WHI-1200 | Holding On to Hope

Sunday, 06 Apr 2014

This week on the White Horse Inn, Dr. Horton interviews Nancy Guthrie, author of Holding on to Hope, about her experiences and growth in the midst of suffering. Join us as they discuss… “Do you think, in that light, that really, our baseline theology, our working theology, not the theology that we’d like to think we have, but the one we’re really working with everyday, is what comes out of our pores in suffering?”

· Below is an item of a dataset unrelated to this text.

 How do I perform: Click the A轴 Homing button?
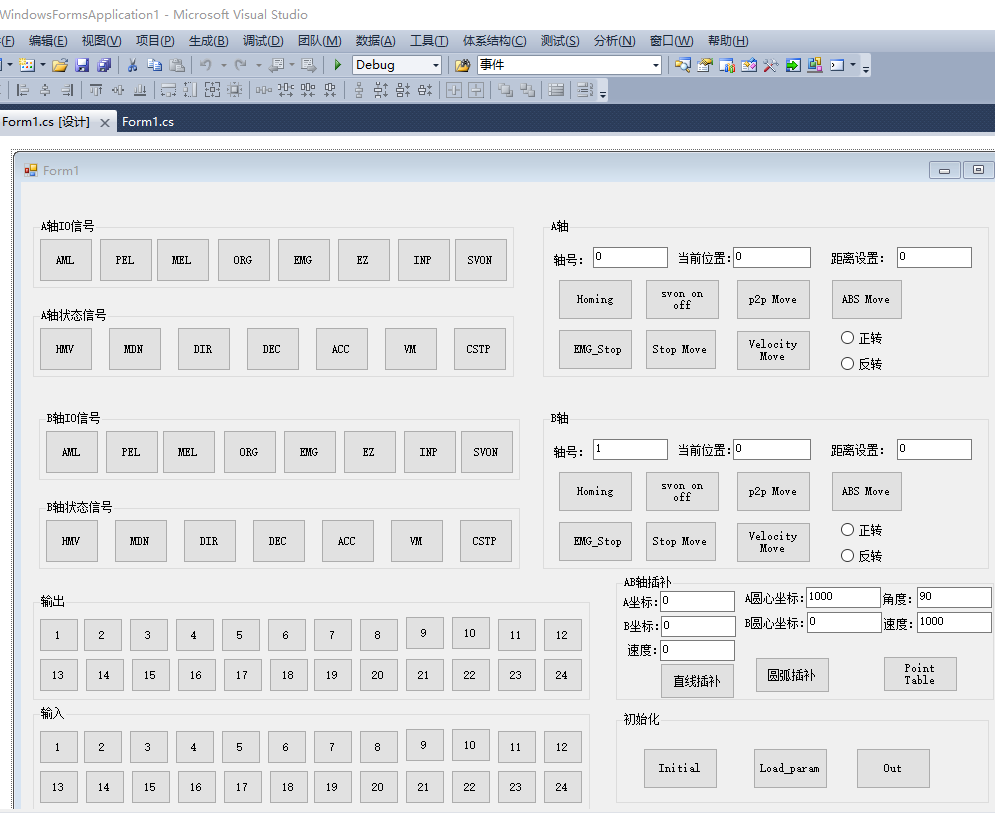coord(595,299)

“… this is where the rubber is going to hit the road in my life, and I’m going to find out if I really believe everything I’ve said I believe my whole life. And I think that was really the case for me, Mike, because it just put everything to the test of ‘will I trust Him with that,’ and what does that even look like? Because, you know, the Christian world shows us this image of what it means to have faith. And often times the way that’s shown to us is it means you have faith that you’re going to get the outcome that you think is best. You know, it’s throwing everything you have into praying for a miracle. People do that, and define that as ‘having faith.’ And I think one thing we discovered was that having faith is saying, ‘God, even if you don’t give me the miracle, even if you will allow me to lose what is most precious to me, I will still love you. And I will still obey you. And I will go to my death declaring that you are good.’ And also, for me, I think faith is believing what God has said, not necessarily believing, once again, what we think is best.”
– Nancy Guthrie
True faith is not only a certain knowledge, whereby I hold for truth all that God has revealed to us in his word, but also an assured confidence, which the Holy Ghost works by the gospel, in my heart; that not only the others, but to me also, remission of sin, everlasting righteousness and salvation, are freely given by God, merely of grace, only for the sake of Christ’s merits.
(The Heidelberg Catechism, Question 21, “What is true faith?”)
The Reformers were unanimous and explicit in teaching that justifying faith does not justify by any meritorious or inherent efficacy of its own, but only as the instrument for receiving or laying hold on what God has provided in the merits of Christ. They regarded this faith primarily as a gift of God and only secondarily as an activity of man in dependence on God.